▶ PASSAGE

[GNC] Using Gnucash to access file over flaky network

Chris Green cl at isbd.net
Wed Nov 24 10:54:10 EST 2021


On Wed, Nov 24, 2021 at 11:24:21AM -0400, Chris Mitchell wrote:
> Hi all,
> 
> For reasons that are complicated but not especially interesting, I
> would like to run Gnucash on one machine, with the data file located on
> a remote machine — with the added challenge that the network access
> available to the Gnucash "client" machine is a terrible cellular data
> connection that sometimes drops without warning.
> 
> I have daily backups, so I don't need strong guarantees against data
> loss, but if it's possible, I'd like to set things up so there's
> reasonable resilience against a network dropout corrupting the remote
> Gnucash data. I'm not the only user with access to the data, so (given
> that multi-user is still a long way off), I need file locking to work.
> Having to manually delete an orphaned lock file after a network dropout
> is acceptable.

▶ THE EXERCISE
According to the message, what kind of network connection is available to the Gnucash client machine? The listing that follows has nothing to do with the message above.

▶ PROVIDED MATERIAL
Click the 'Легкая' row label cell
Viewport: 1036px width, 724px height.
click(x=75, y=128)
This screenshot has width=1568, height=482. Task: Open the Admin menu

▶ FINISHED ANSWER
A terrible cellular data connection that sometimes drops without warning.